* _Short exercise_
Write out the records verbatim, from the line containing "The image size is (727, 409)." through the end of the records, including both ends, and omit the pictures.

* _Given entries_
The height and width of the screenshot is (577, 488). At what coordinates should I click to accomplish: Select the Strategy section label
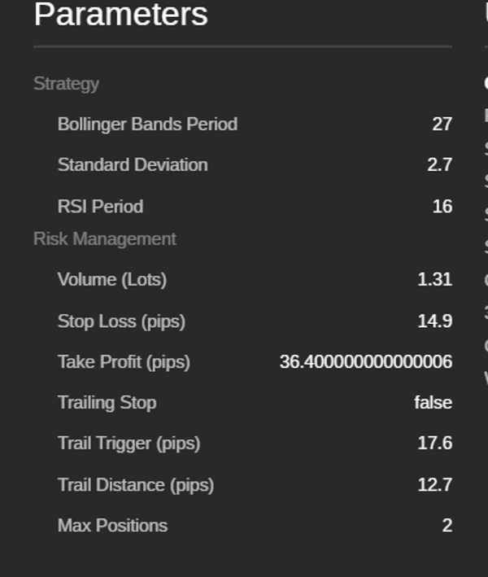(x=66, y=84)
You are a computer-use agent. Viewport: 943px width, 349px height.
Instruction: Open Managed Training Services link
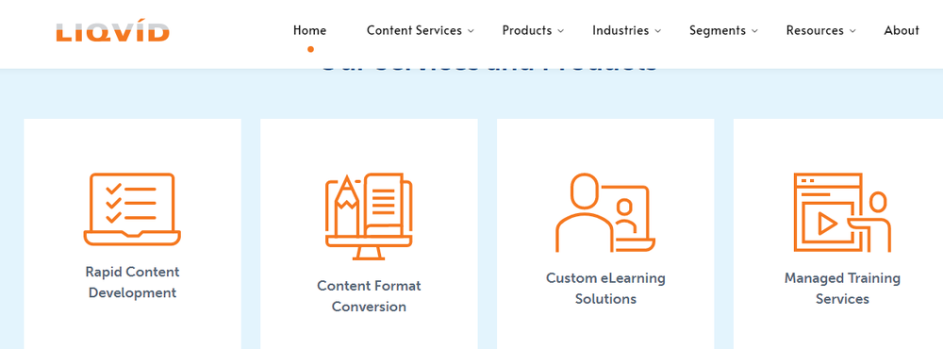[842, 289]
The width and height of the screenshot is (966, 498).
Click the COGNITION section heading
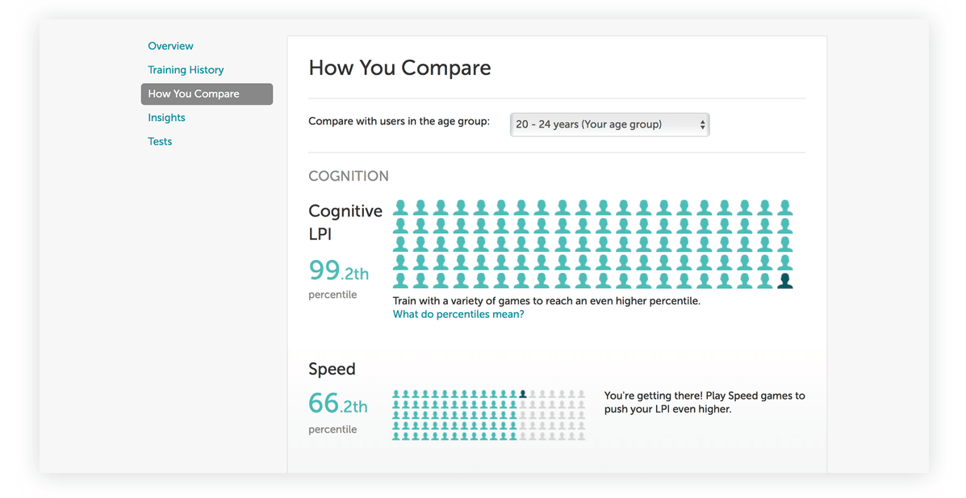tap(349, 175)
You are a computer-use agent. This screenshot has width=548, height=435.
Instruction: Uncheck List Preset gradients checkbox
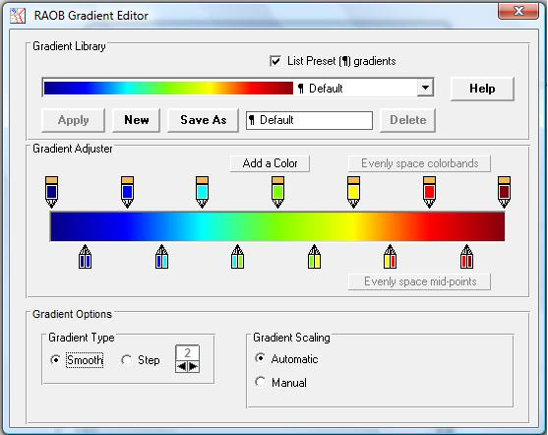[x=275, y=61]
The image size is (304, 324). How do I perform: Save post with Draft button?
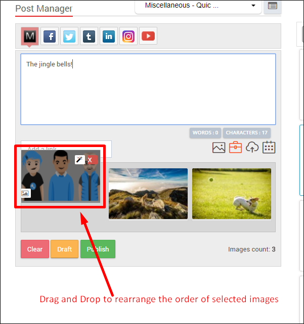click(x=64, y=249)
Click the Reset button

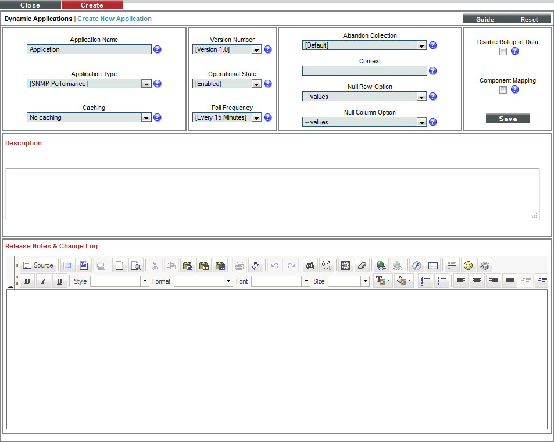coord(529,19)
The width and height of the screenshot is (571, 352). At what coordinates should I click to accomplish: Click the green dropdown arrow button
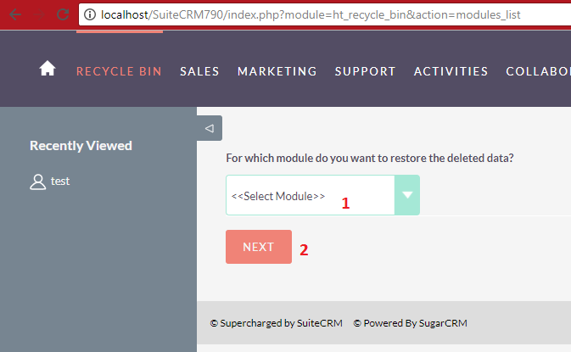tap(407, 195)
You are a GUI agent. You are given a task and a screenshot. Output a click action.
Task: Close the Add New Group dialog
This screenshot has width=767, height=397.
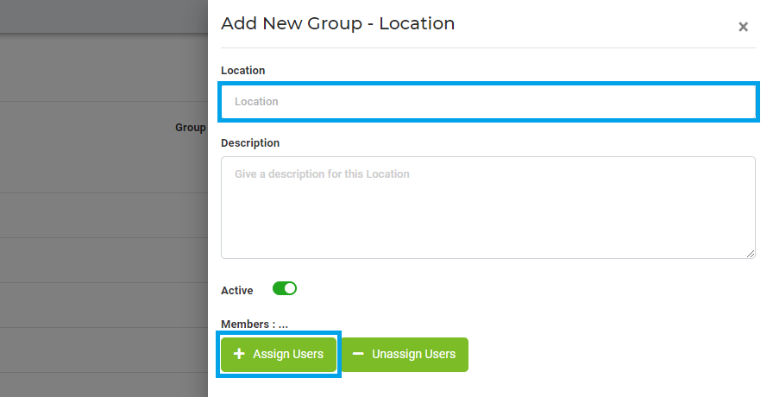click(743, 27)
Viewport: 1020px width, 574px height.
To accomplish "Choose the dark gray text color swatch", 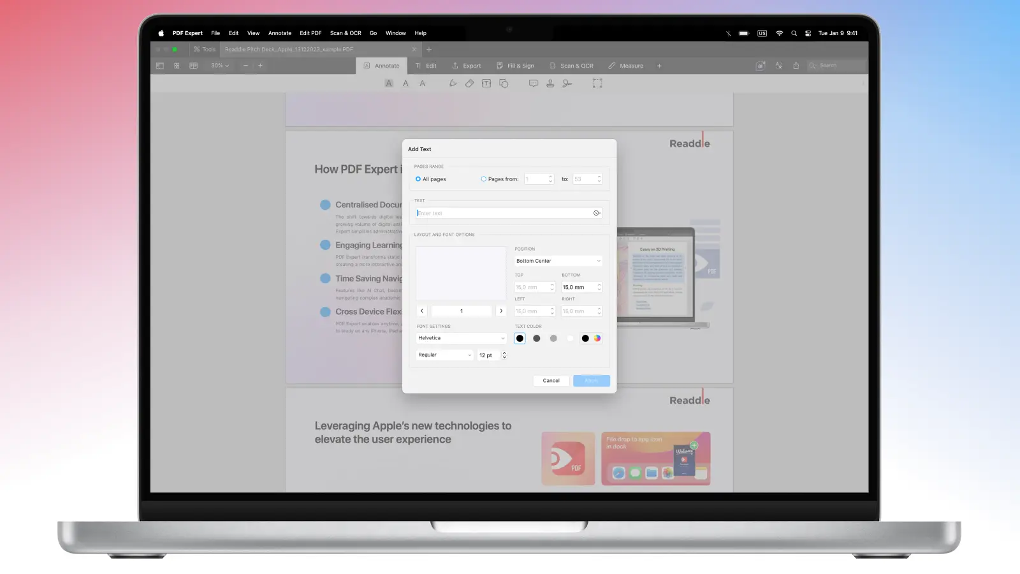I will pos(537,339).
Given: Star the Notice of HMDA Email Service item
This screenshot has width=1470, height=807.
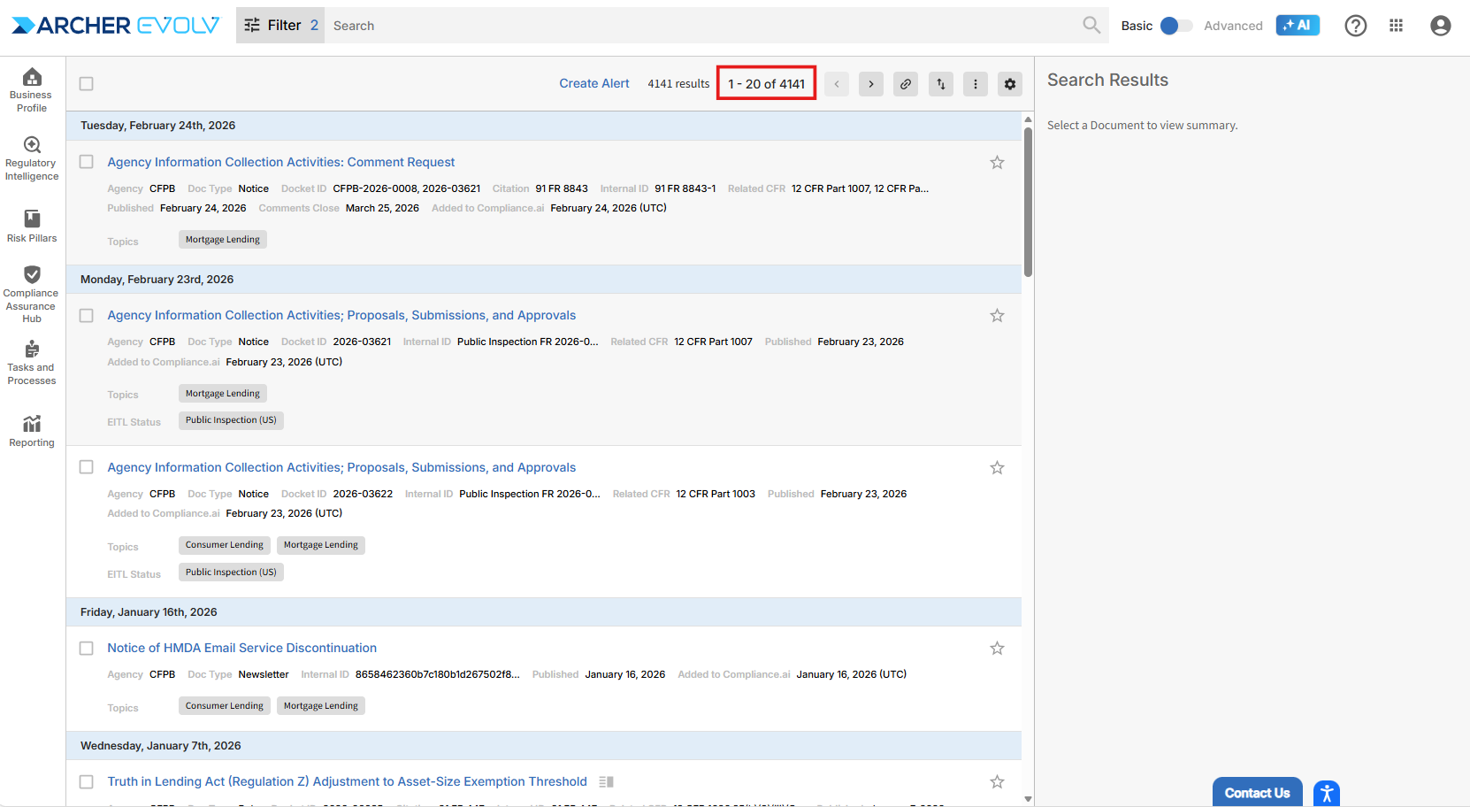Looking at the screenshot, I should (997, 649).
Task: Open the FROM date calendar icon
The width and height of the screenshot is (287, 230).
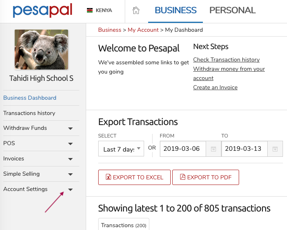Action: [213, 149]
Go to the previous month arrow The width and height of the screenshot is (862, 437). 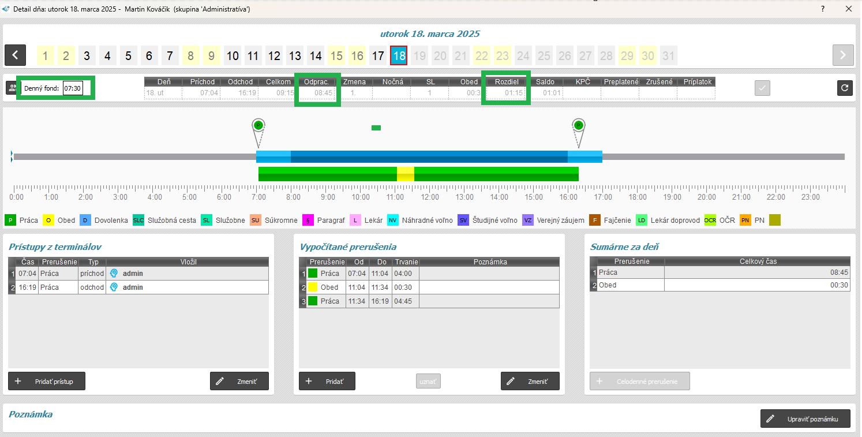click(15, 55)
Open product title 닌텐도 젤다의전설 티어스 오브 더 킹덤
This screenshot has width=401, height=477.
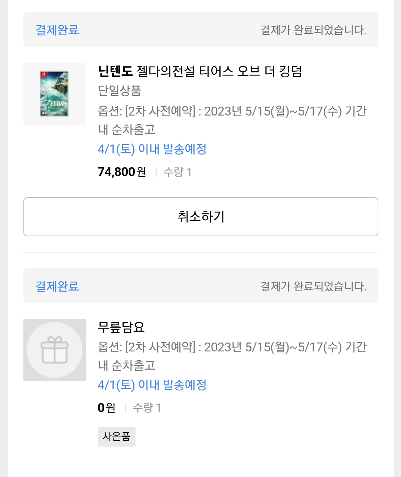point(200,71)
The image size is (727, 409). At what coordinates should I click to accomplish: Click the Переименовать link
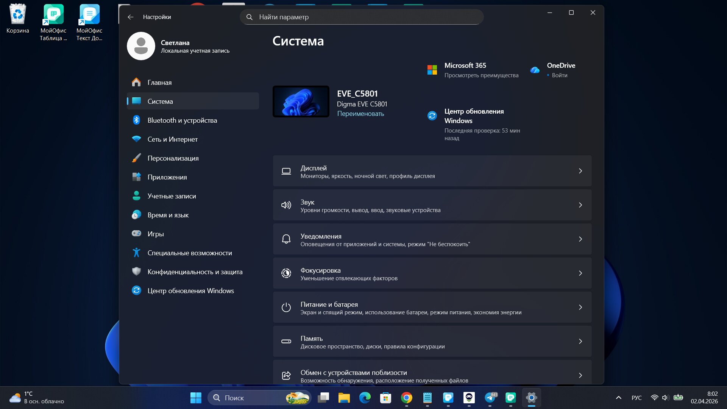point(360,114)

* _Response_
The image size is (727, 409). At what coordinates should I click to accomplish: Click the Переименовать link
point(360,114)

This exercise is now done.